I was rotating the lower piece to see which way round I preferred it, got distracted and stopped mid-swivel.
I like this better.  

What next? Fill in that gap.
This is where have the map theme has really helped me work out what to do.  I don't want to be overly literal, but have been thinking about the challenge in terms of breaking my inspiration pictures down into their component parts:squares, rectangles, strips.  If these things matter then in this piece the little plain strips mark the walls between each dwelling, the stripy strips mark the alleys.  I'm hoping that the bluer fabrics in my bundle will represent both the courts (open spaces in the centre where people had access to the communal privies) and the roads.  

I got as far as this.
Works for me.


Tuesday 4 September 2018

Off and moving

I have given myself a talking to; no more fussing about the hand quilting - I just need to get on with it.  I've worked hard over the last two days, squeezing in few lines of stitching every time I got a few spare minutes. I'm making good progess but today I felt a strong urge to piece.  I'm up to date with my proper work, so I figured I could justify it.  I cleared a tiny space in the spare room (all that was possible at that moment), slapped a cutting mat down on the floor and my Featherweight in a corner and made a start.
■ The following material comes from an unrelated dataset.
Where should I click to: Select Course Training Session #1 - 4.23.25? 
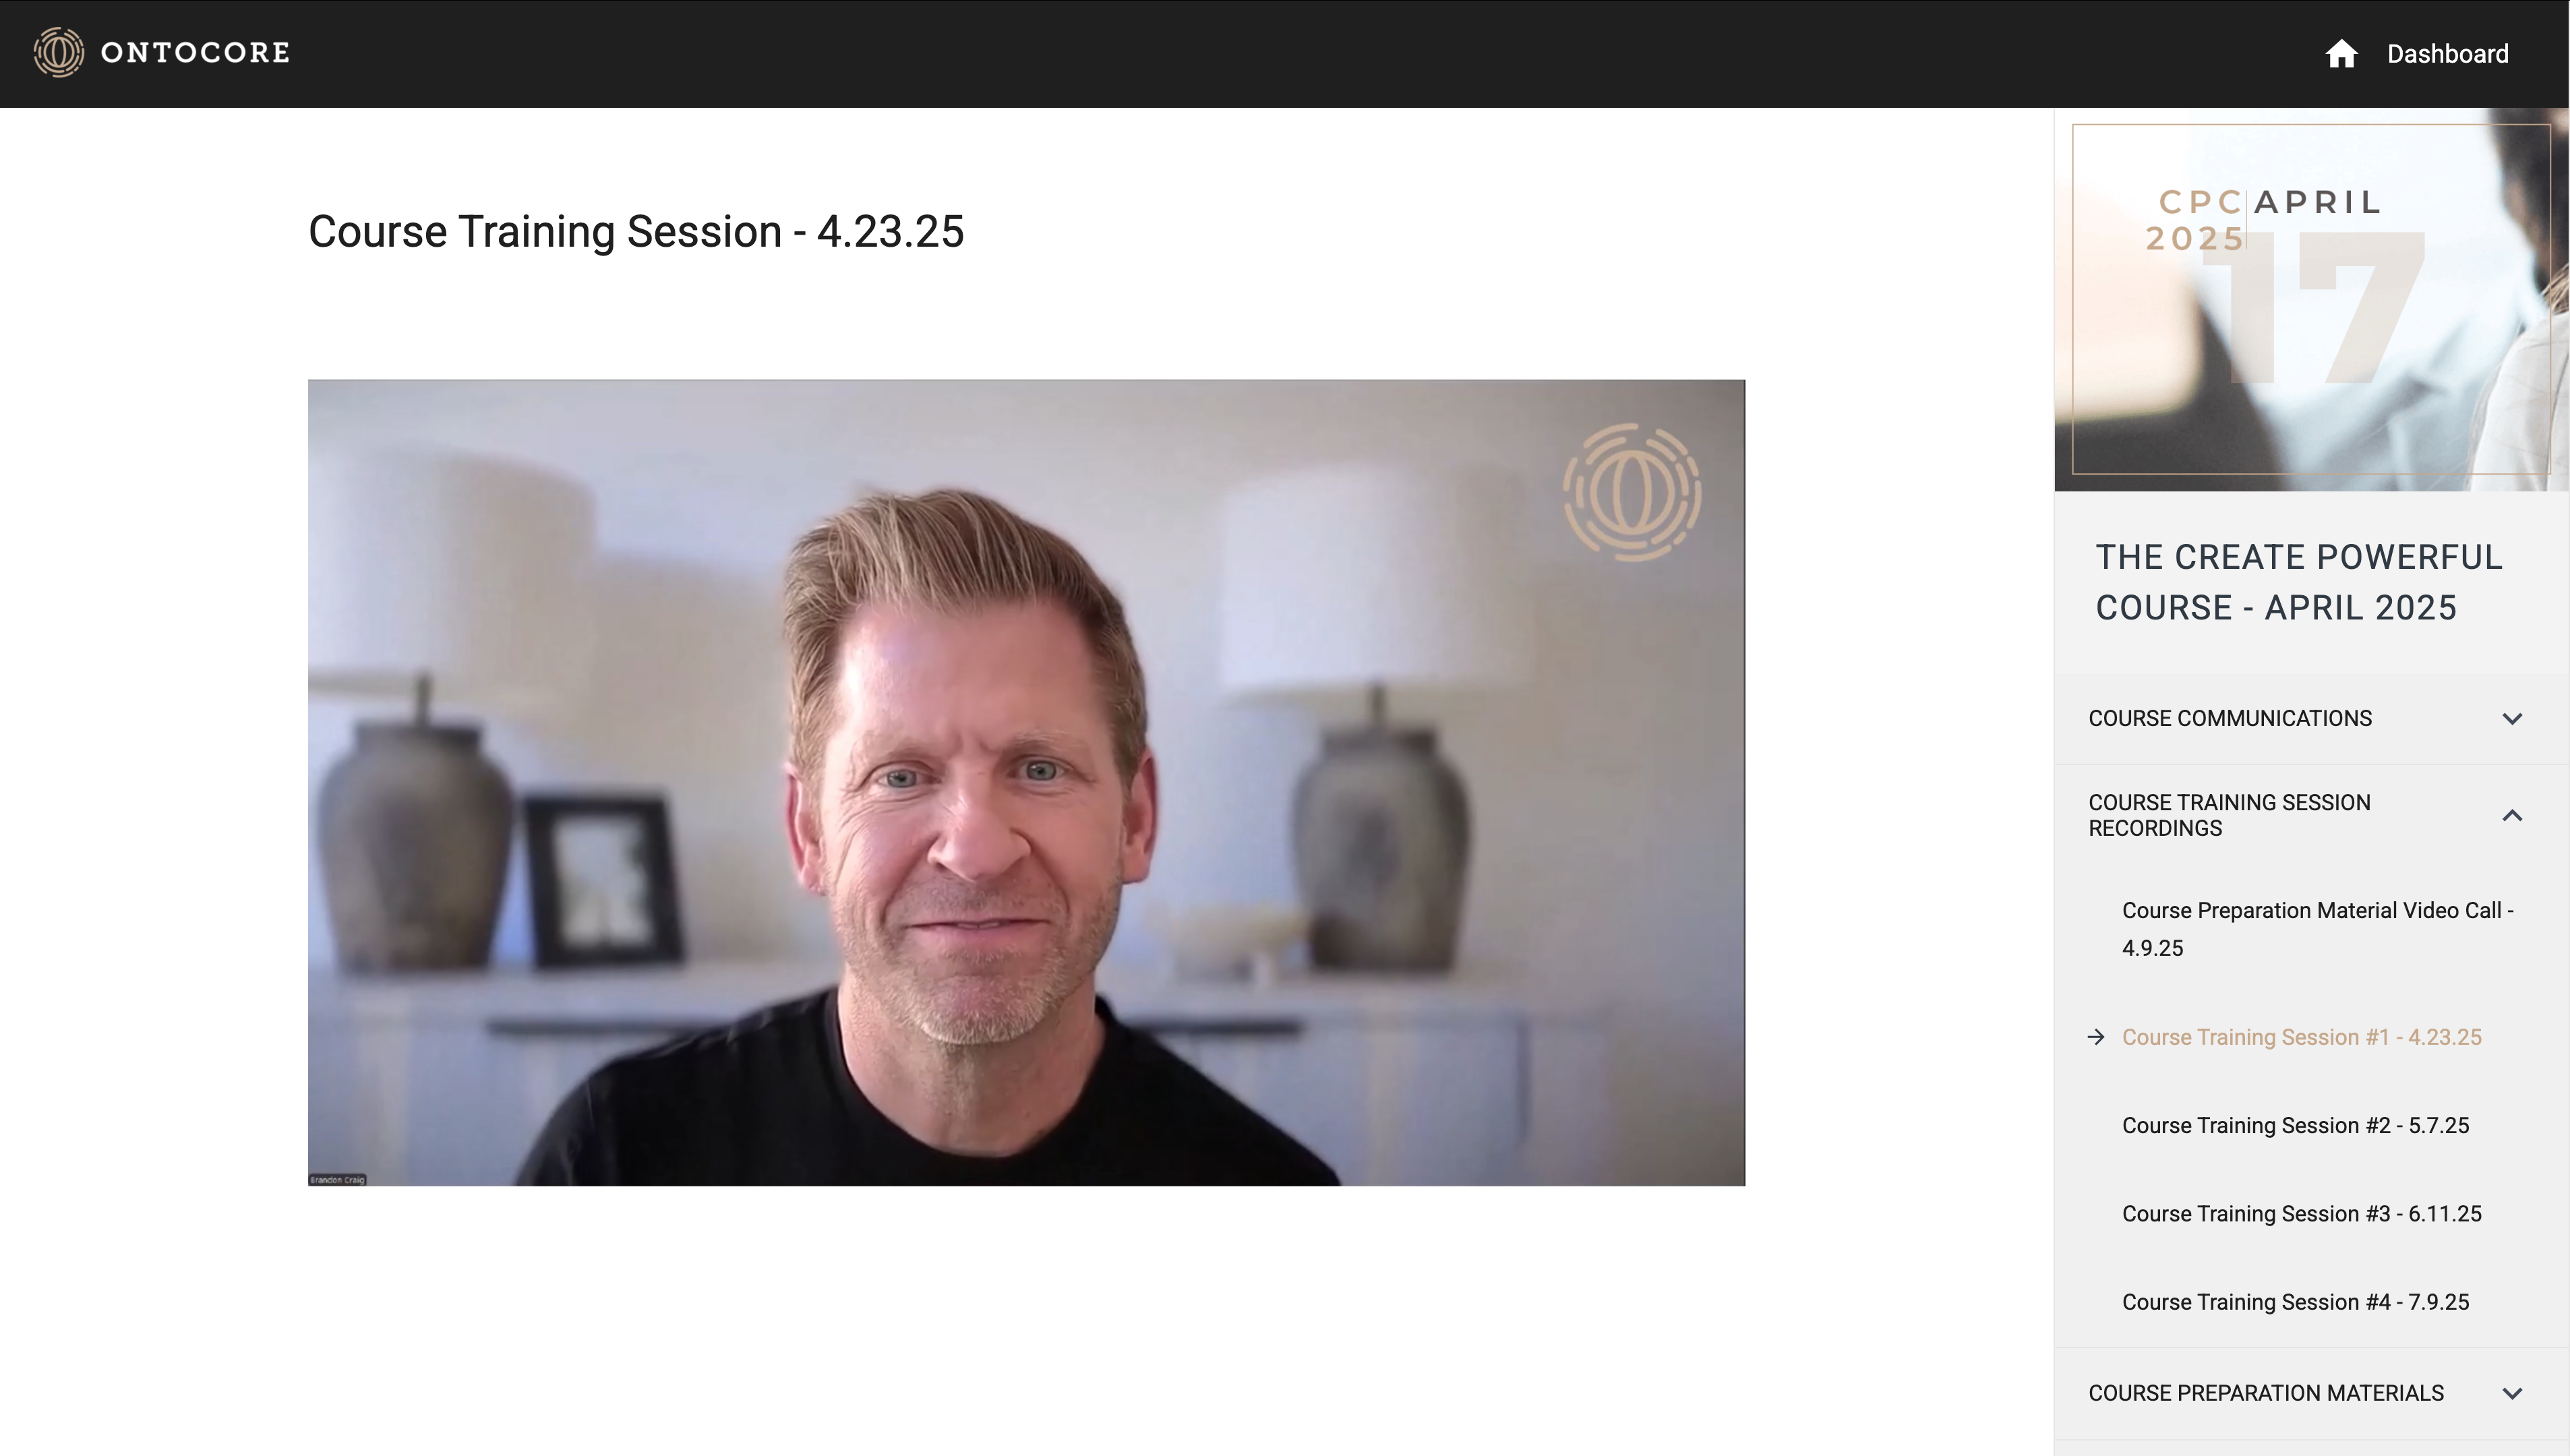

Tomorrow I'll have more time and a better set-up but it was so, so satisfying to do even a tiny amount of cutting and piecing.
The size of my first pieces was determined entirely practically: I just tidied up the smallest piece of dismembered plaid shirt into a rectangle and took it from there.  

I was a bit concerned that I didn't have quite enough in my fabric pull and may still do a quick run to the shop to see if I can find another shirt but in the meantime I have pulled out a bag of scraps in the yellow-gold-ochre colour range and will use those to add a bit of variation.
That's all I achieved, took me as long to clear up the mess as it did to sew, but I finished the afternoon a happy woman.